Associate Director Clinical Project Management

Clinical Development Operations Bothell, Washington US Field Based Seattle, Washington South San Francisco, California



The Associate Director, Clinical Project Management is responsible for the oversight of the execution of all portfolio of clinical trials within a development program(s), including supervision of CPMs as applicable.  The AD ensures that all clinical trials within the program(s) are delivered on-time, on-budget, and with consistency and high quality.    In coordination with the department head and other director level roles, this position is also responsible for the development and maintenance of the functional area and company-wide process improvement.

 Principal Responsibilities:

The duties and responsibilities include but are not limited to the following:

  • Execute clinical development strategy and vision, assess and communicate risk at program level in coordination with the Global Development Team. Lead operational strategy to meet program, department, and corporate goal deliverables
  • Potential to serve as the Global Operations Lead (GOL) for program(s) and facilitate GDT meeting.  This role serves as the primary operations escalation point for issues between the study teams and GDT. The GOL safeguards operational consistency across the portfolio studies.  The GDOL is responsible for oversight of delivery on Clinical Operations activities for the program from feasibility to submission
  • Manage and develop the Clinical Project Managers (CPM) assigned to studies within the program
  • Provide early CPM support (i.e., resource needs, feasibility, protocol writing, etc.) for a study concept until a study CPM is formally assigned to a clinical trial
  • Provide written and verbal summaries of study status and risks to senior management and optimize information distribution and communication to study teams (e.g., monthly reporting and dashboards)
  • Coordinate program level data packages and necessary operations inputs to BOD, etc.
  • Provide content for governance meetings on study budgets, timelines, and operational feasibility and serve as Operations SME, if applicable
  • Clinical operations counterpart in partner alliance programs
  • Provide senior level operational review of protocols and other critical documents in the clinical trials.  Serve as operations representative for independent review of protocols at CPC
  • Provide senior level participation at applicable study level, internal or vendor meetings
  • Participates in, or leads process improvement initiatives for CPM group, including forecasting,
  • budgeting, enrollment, and cross-functional deliverables, including developing and maintaining SOPs
  • Partner with Vendor Strategy Management group on establishing processes for vendor selection, management, escalation, and oversight
  • Periodic risk assessments and review of mitigation plans across protocols and program(s)

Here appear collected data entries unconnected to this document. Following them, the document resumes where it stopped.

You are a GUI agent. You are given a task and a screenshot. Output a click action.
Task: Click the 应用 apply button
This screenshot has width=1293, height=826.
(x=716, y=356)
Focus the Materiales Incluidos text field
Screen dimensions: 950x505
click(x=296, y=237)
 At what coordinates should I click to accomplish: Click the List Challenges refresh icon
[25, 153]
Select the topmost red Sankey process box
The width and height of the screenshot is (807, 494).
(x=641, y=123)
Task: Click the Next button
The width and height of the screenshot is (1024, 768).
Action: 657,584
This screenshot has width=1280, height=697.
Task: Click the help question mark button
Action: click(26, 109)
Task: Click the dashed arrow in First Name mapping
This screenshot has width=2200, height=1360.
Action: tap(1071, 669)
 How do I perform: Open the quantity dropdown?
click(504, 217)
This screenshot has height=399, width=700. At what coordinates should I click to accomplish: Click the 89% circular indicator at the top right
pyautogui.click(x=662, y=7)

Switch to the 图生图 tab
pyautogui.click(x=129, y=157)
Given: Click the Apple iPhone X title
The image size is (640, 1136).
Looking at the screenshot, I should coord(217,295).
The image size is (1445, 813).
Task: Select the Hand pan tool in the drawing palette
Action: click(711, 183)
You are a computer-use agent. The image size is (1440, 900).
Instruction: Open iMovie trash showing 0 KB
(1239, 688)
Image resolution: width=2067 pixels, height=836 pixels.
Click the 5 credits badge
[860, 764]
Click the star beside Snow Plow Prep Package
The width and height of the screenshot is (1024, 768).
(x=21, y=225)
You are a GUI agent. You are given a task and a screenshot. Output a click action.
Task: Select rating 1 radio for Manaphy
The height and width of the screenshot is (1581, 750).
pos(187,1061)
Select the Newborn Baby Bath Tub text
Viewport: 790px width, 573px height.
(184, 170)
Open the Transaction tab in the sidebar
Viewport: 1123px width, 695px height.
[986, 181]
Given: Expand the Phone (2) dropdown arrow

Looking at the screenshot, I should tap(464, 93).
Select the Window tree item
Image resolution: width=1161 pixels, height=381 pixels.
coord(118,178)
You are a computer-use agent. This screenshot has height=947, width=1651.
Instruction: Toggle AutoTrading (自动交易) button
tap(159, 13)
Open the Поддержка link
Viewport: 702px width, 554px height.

  • At least 10 years of pharmaceutical/biotech clinical development experience, including 6 years as a Clinical Project Manager (or equivalent)
  • 2 years supervisor experience preferred
  • Experience must include Phase I-III oncology trials, CRO and vendor management, significant experience managing international clinical trials, and project and contract management
  • Expertise with suite of MS Office applications
  • Outstanding interpersonal skills; proven track record of building strong and sustainable relationships with internal & external partners/stakeholders.  Knows how to summarize, represent and communicate the key points for others to effectively and expeditiously make important business decisions
  • Ability to apply project management disciplines, including adherence to corporate financial plans and operating strategies and the ability to direct the actions of project team personnel as appropriate
  • Effective in working with global teams
  • Must be willing to travel up to 10%

 The above statements are intended to describe the general nature and level of work performed by people assigned to this job.  They are not intended to be an exhaustive list of responsibilities, duties and requirements.


  • BA/BS required, or at least 10 years pharmaceutical/biotech clinical development experience.  An advanced degree (Master’s or PhD) preferred
  • Project Management Professional (PMP) certification preferred

As the leading employer in our industry in the Pacific Northwest, Seattle Genetics is proud to offer a competitive total compensation package as well as a comprehensive benefits program designed to support the whole lives of our employees and their families. Benefits include medical, vision and dental coverage, group and supplemental life insurance, 401(k) with company match, tuition reimbursement, relocation assistance and much more. To learn more about Seattle Genetics, please visit

Seattle Genetics is an equal opportunity employer. All qualified applications will receive consideration for employment without regard to race, age, gender identity, sexual orientation, color, religion, sex, marital status, national origin, protected veteran status, disability status, or any other status protected by federal, state, or local law.